Since my bursts are just 2B, following the section 48.1.3 of the nRF52832 PS, I should be able to just dump both bytes to the spi->TXD, but I couldn't get that work reliably. Actually, I can, with an explicit delay, as in:

    [the loop] {
      uint16_t data = produce();
      NRF_SPI0->TXD = data >> 8;
      NRF_SPI0->TXD = (uint8_t)data;
      delay_us(2);
    }

it pretty much works, with the SPI peripheral generating nice back-to-back 16tick transfer and about 0.8us between the bursts (a 2-byte transfer starting about every 2.8us, since I have 2us wait and ~0.8us to generate the next 16 bits), reaching close to 7Mbit/s

The trouble is, I can't find a reliable way to wait before starting the next 16bit burst besides that 2us delay. With the explicit delay, I am wasting time that could have been used to produce() (since 0.8us is the best case and sometimes it takes longer).

In an ideal case, I'd be able to do something like:

[the loop] {
    uint16_t data = produce();
    wait_for_SPI_idle();
    NRF_SPI0->TXD = data >> 8;
    NRF_SPI0->TXD = (uint8_t)data;
}

But no matter how I play with NRF_SPI0->EVENTS_READY, I can't construct a reliable "wait_for_SPI_idle()" or similar functionality.

Any idea?

Parents Reply Children
  • No, but I am not using interrupts either. Do I need to enable the interrupts to get EVENTS_READY properly delivered?

    I doubt, since the sequence of sendByte(); waitForReady(); sendByte(); waitForReady(); (as descrubed in my first code snippet in OP) works reliably and EVENTS_READY is delivered just fine each time.

    The only thing that doesn't work for me is to use the double-buffering, sending two bytes in a row (as suggested by PS, section 48.1.3), and only then checking for finished transaction...

  • Hello,

    The chapter that you linked to (here), if you look at the diagram beneath the text bolk, you can see the events that appear. As you see you will get a READY event for each byte. This means that you can queue one byte on each READY event. If you need to queue two at the time, you must wait for two.

     

    Something like this:

    produce();
    TXD = data >> 8;
    TXD = (uint8_t)data;
    
    while(true)
    {
        produce();
        while(!READY){};
        TXD = data >> 8;
        while(!READY){};
        TXD = (uint8_t)data;
    }

  • Ah, so I always need to be one byte ahead? I'll try that, though I'd expect to be able to let the pipeline drain. Also, don't I need to clear the READY flag between the bytes?

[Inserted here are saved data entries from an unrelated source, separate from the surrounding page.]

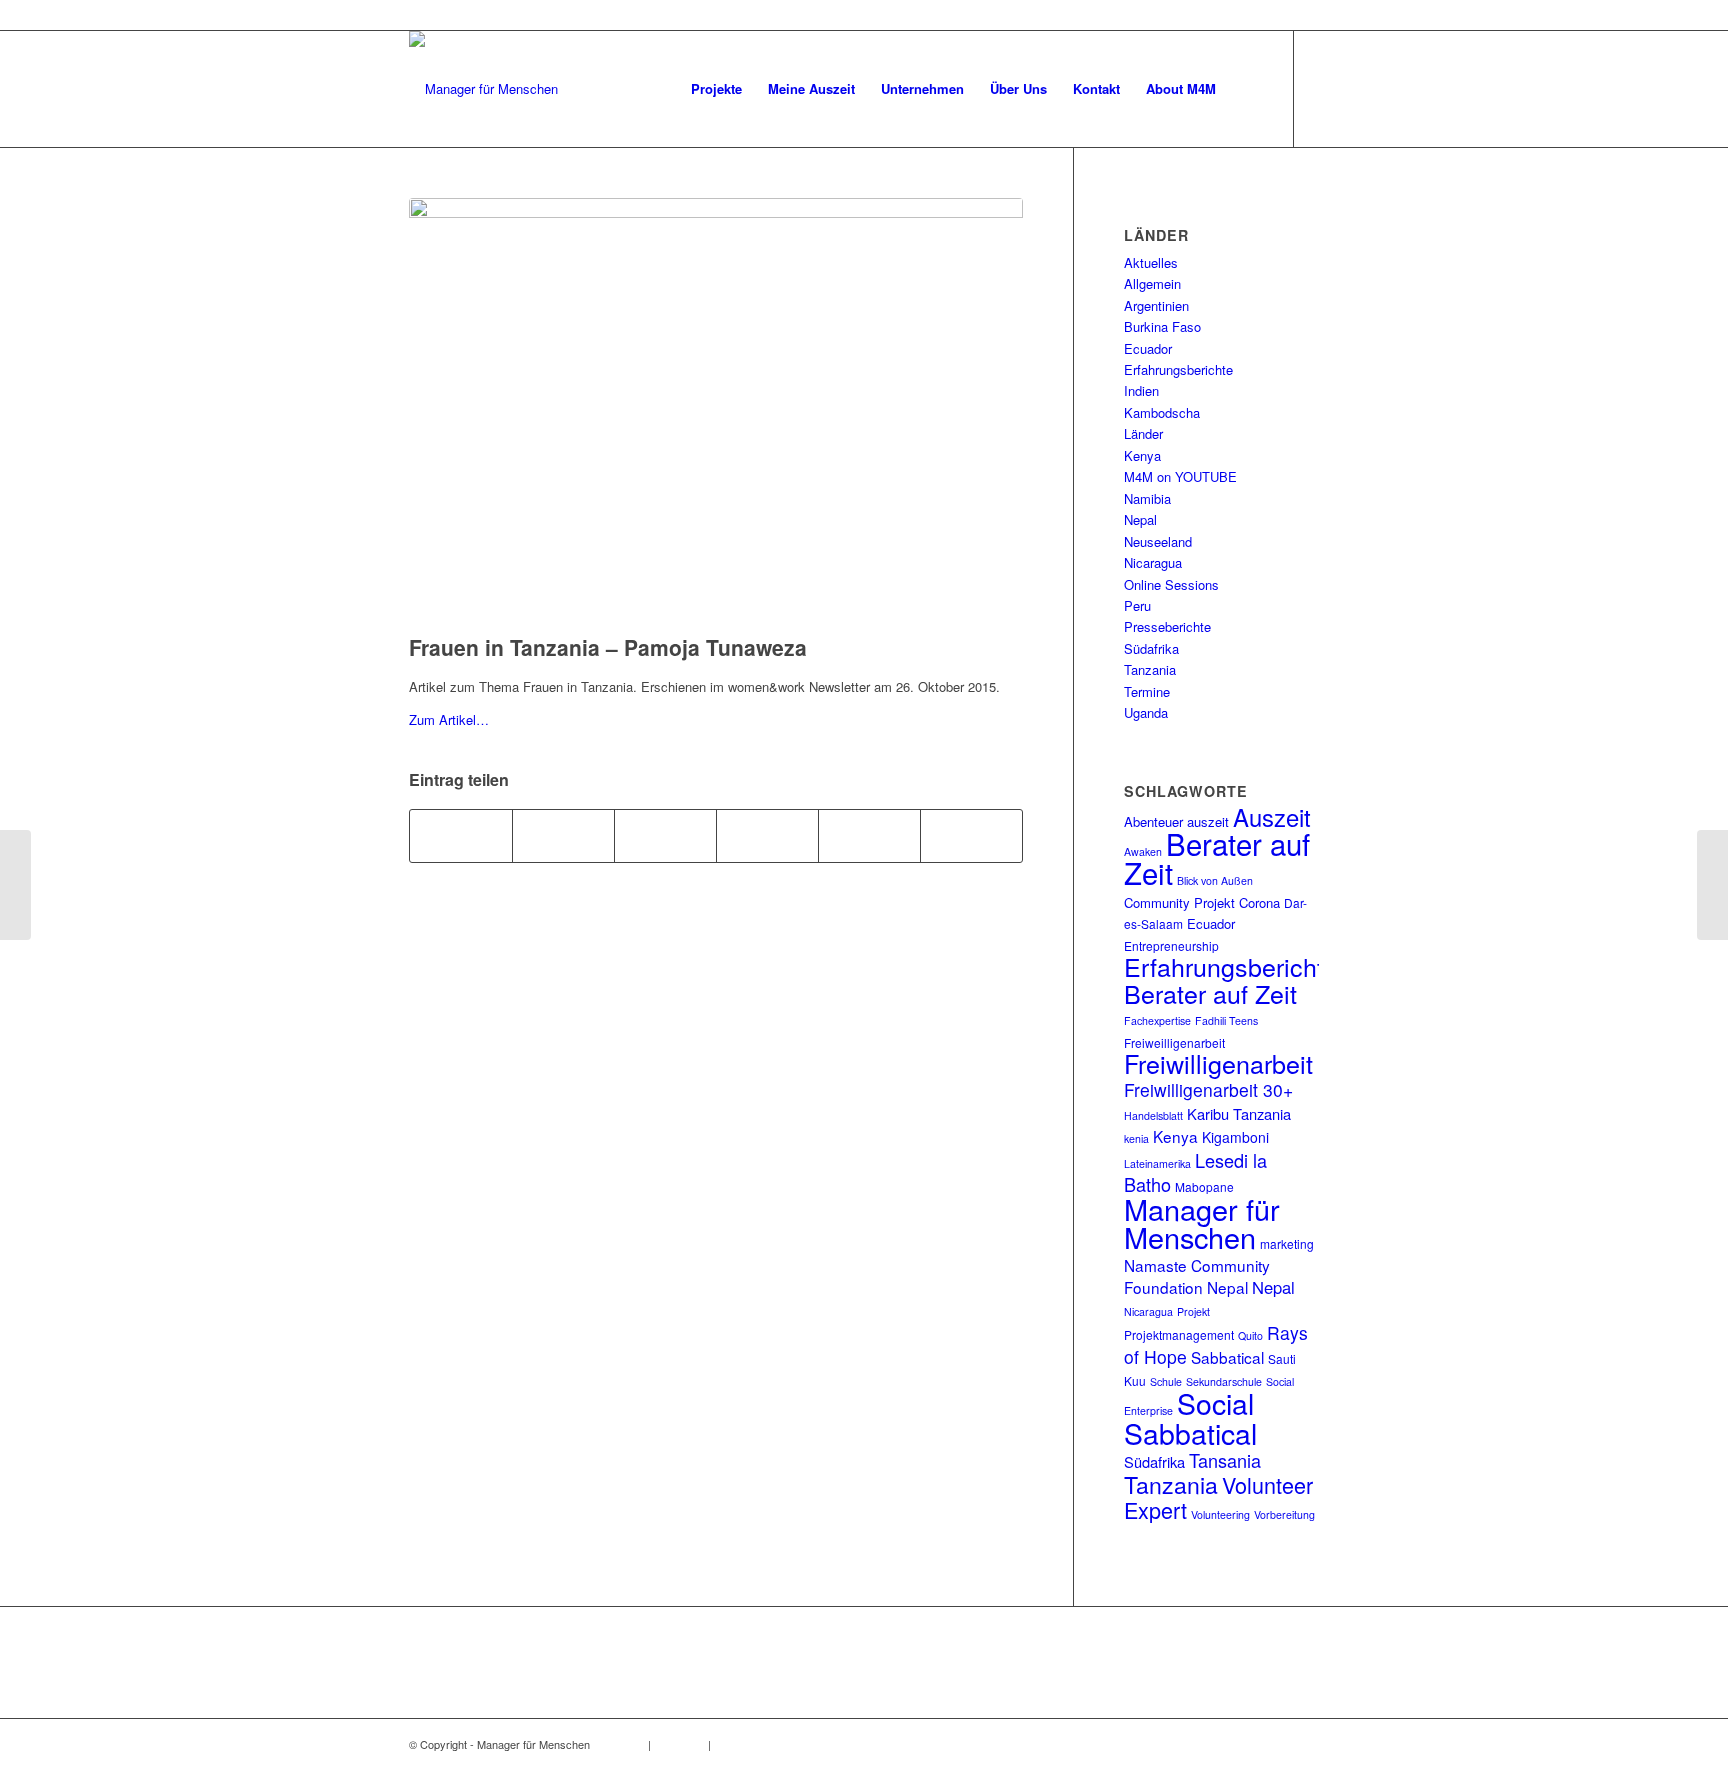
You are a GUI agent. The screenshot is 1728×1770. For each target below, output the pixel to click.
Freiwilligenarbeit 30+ (1208, 1089)
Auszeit (1272, 817)
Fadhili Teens (1226, 1020)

  • Sorry. I forgot that. Yes, you do have to clear the ready event. 

    Reading from the text after the figure:
    "...Therefore, it is important that you always clear the READY event, even if the RXD register and the data that is being received is not used."

     

    Best regards,

    Edvin

     

  • So this is the best code I could get working reliably:

          if (first) {
            // blindly fill the double buffered output
            NRF_SPI0->TXD = col >> 8;
            NRF_SPI0->TXD = (uint8_t)col;
            first = false;
          }  else {
            while(!NRF_SPI0->EVENTS_READY);
            NRF_SPI0->EVENTS_READY = 0;
            (void)NRF_SPI0->RXD;
    
            NRF_SPI0->TXD = col >> 8;
    
            while(!NRF_SPI0->EVENTS_READY);
            NRF_SPI0->EVENTS_READY = 0;
            (void)NRF_SPI0->RXD;
            NRF_SPI0->TXD = (uint8_t)col;        
          }

    I.e. I have to both reset the READY flag and read the RDX register. And do so in that particular order, including the TXD write. It still improves the throughput from 5.7Mbps to about 7Mbps.

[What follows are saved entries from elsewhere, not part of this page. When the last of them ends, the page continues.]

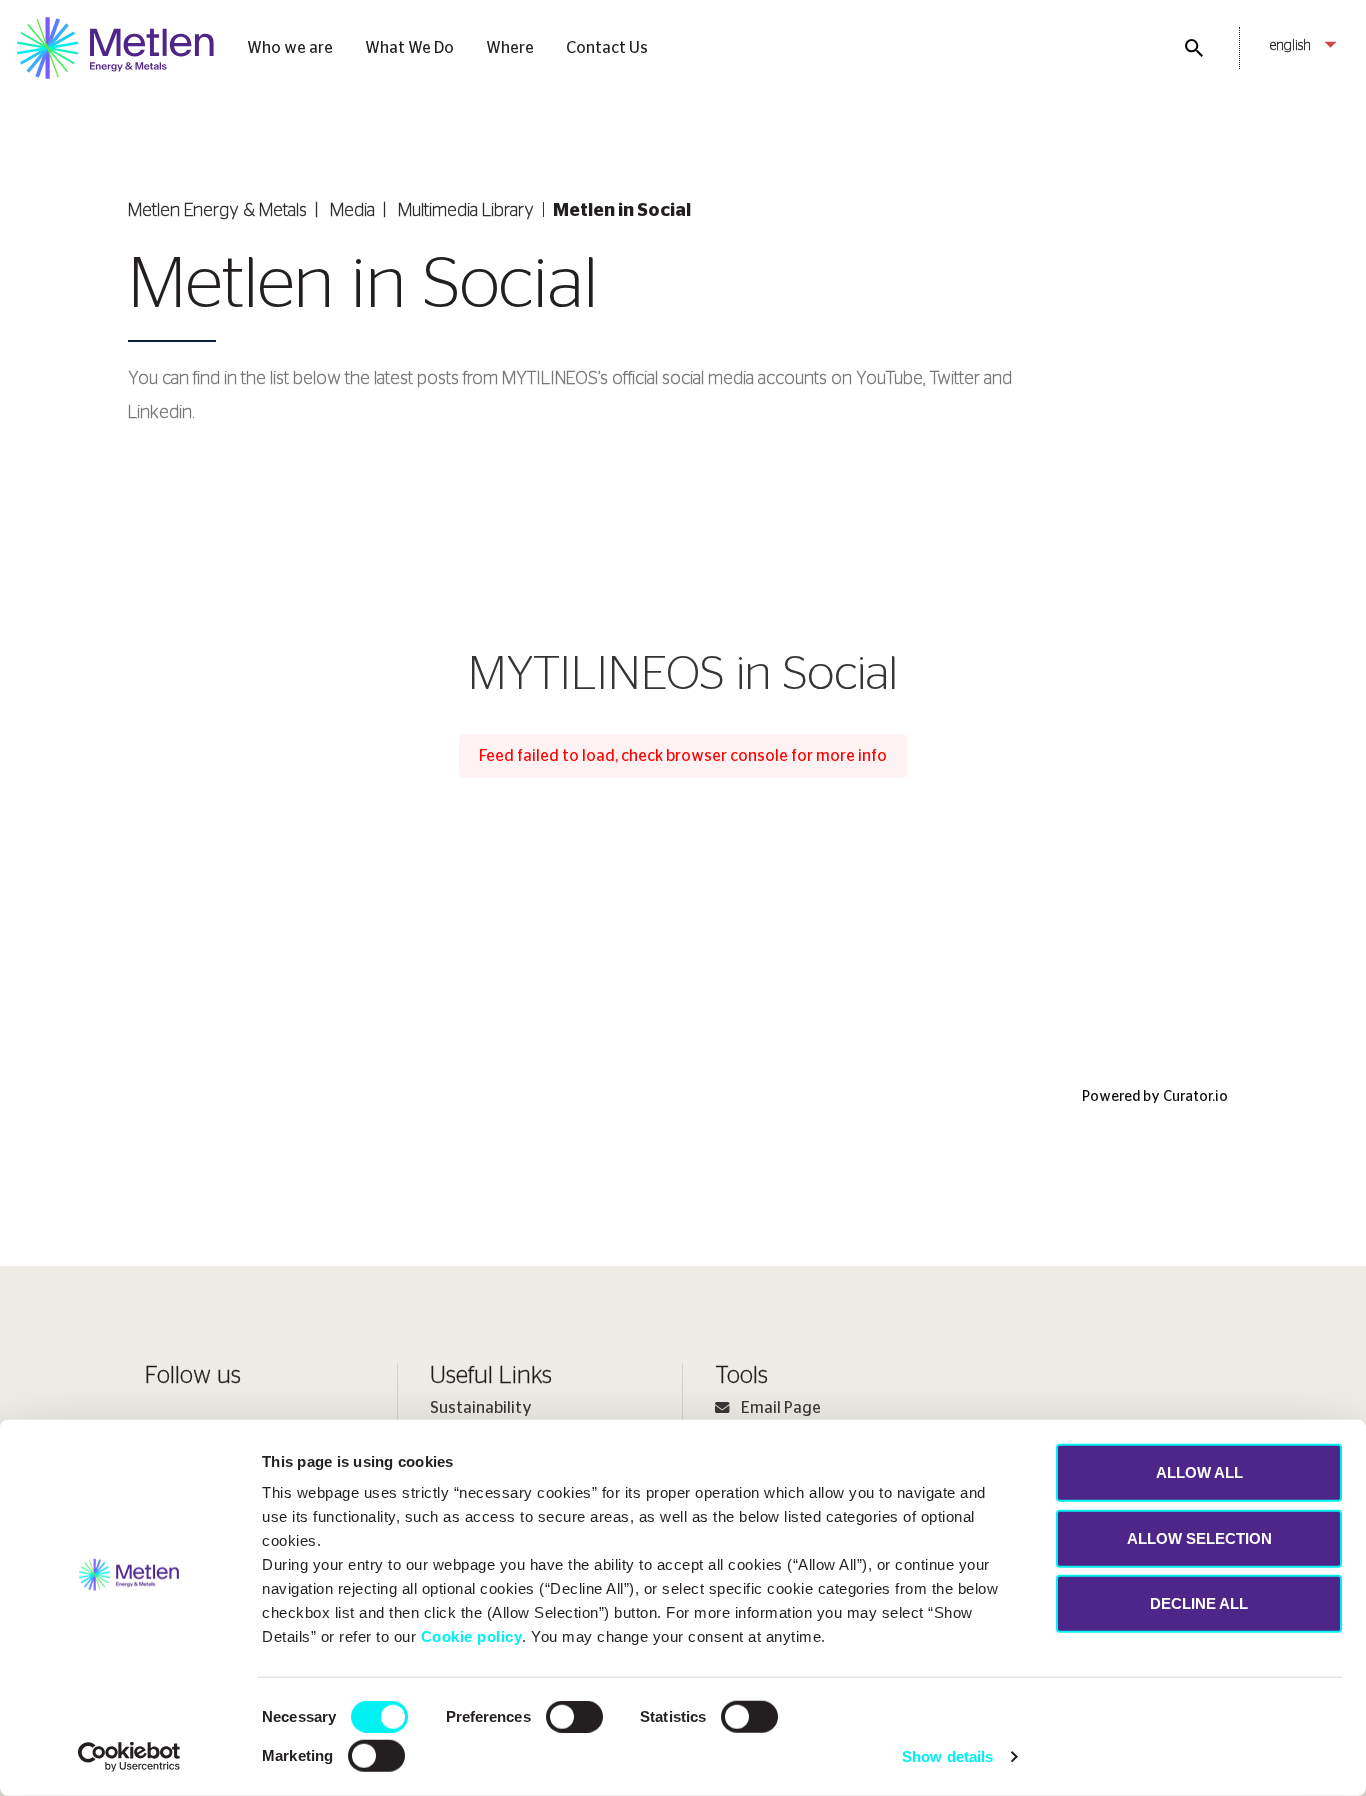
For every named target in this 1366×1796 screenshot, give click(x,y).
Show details (947, 1756)
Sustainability (481, 1408)
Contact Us (607, 48)
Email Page (781, 1408)
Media (352, 211)
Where (510, 48)
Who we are (290, 48)
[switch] (574, 1717)
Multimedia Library (466, 211)
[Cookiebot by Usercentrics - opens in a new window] (129, 1757)
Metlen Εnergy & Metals (217, 211)
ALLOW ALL (1199, 1472)
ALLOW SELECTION (1199, 1537)
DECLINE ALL (1199, 1603)
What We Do (409, 48)
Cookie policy (472, 1636)
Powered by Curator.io (1155, 1096)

    Interestingly enough, my application still works if I comment out the second EVENTS_READY clearing, which improves the performance further, up to 7.5-7.7Mbps, though I am not comfortable going there w/o understanding why that still works.

    I might investigate the EasyDMA approach later, in case it has low-enough overhead when used for back-to-back 2B-only transactions, though I am fine with 7Mbps already.

Related